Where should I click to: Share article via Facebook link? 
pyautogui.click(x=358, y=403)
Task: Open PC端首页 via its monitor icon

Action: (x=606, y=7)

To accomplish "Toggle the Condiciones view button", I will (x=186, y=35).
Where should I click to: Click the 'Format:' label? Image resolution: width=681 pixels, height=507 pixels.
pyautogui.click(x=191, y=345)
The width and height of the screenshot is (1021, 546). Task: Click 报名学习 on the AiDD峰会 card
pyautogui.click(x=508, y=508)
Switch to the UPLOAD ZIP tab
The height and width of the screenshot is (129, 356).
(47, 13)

- _ACTIVITY_
All records above are to be returned exactly as given.

- _EXERCISE SOLUTION_
Where should I click to: Share article via Facebook link? 
pyautogui.click(x=358, y=403)
Task: Open PC端首页 via its monitor icon

Action: (x=606, y=7)

To accomplish "Toggle the Condiciones view button", I will (x=186, y=35).
Where should I click to: Click the 'Format:' label? Image resolution: width=681 pixels, height=507 pixels.
pyautogui.click(x=191, y=345)
The width and height of the screenshot is (1021, 546). Task: Click 报名学习 on the AiDD峰会 card
pyautogui.click(x=508, y=508)
Switch to the UPLOAD ZIP tab
The height and width of the screenshot is (129, 356).
(47, 13)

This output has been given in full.